EXERCISE OBJECTIVE: I'd like every line in the following listing that holds "agent" copied.

LISTED ENTRIES:
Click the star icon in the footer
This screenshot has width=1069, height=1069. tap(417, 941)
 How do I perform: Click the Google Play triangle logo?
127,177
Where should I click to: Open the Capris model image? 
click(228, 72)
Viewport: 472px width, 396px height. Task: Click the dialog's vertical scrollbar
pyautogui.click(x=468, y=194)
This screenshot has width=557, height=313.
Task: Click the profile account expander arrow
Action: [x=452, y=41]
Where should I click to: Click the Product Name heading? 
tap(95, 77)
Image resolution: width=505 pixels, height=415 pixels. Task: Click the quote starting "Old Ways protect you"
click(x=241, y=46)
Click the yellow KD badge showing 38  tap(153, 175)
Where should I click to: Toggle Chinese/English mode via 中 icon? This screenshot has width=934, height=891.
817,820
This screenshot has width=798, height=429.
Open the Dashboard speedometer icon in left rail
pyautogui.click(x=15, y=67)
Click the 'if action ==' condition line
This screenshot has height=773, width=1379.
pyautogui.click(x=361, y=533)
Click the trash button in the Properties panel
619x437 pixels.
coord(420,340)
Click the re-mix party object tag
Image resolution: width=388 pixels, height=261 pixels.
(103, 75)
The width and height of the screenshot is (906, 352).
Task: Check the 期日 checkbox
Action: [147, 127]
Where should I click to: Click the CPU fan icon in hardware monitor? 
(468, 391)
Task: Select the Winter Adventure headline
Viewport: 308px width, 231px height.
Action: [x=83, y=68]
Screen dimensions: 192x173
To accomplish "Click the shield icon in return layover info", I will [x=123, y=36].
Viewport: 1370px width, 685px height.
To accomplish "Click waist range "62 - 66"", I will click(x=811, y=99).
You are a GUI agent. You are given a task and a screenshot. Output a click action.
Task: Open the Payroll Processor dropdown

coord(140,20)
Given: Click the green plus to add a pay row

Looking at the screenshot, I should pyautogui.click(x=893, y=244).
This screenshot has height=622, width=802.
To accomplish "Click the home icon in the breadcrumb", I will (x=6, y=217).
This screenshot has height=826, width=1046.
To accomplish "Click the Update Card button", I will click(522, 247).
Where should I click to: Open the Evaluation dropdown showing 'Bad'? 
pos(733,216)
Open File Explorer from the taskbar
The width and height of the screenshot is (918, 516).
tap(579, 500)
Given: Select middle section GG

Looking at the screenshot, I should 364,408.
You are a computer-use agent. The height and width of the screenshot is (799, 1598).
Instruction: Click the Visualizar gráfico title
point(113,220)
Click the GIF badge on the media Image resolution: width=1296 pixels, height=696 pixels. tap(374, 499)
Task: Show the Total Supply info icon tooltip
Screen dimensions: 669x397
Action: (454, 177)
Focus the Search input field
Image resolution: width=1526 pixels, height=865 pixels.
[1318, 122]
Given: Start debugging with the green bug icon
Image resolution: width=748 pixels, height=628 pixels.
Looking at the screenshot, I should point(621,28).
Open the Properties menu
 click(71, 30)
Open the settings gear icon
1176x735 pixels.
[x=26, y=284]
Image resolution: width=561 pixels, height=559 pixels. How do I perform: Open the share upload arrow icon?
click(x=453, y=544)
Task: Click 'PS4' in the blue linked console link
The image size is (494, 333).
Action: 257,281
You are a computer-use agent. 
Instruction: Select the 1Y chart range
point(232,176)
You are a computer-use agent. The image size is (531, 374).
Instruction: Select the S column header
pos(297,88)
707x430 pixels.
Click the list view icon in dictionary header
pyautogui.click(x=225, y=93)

SOLUTION FOR THIS TASK:
You are a GUI agent. You are given a task and a screenshot. Output a click action.
You are a computer-use agent. The height and width of the screenshot is (799, 1598).
You are a computer-use agent. 
You are a computer-use agent. The image size is (531, 374).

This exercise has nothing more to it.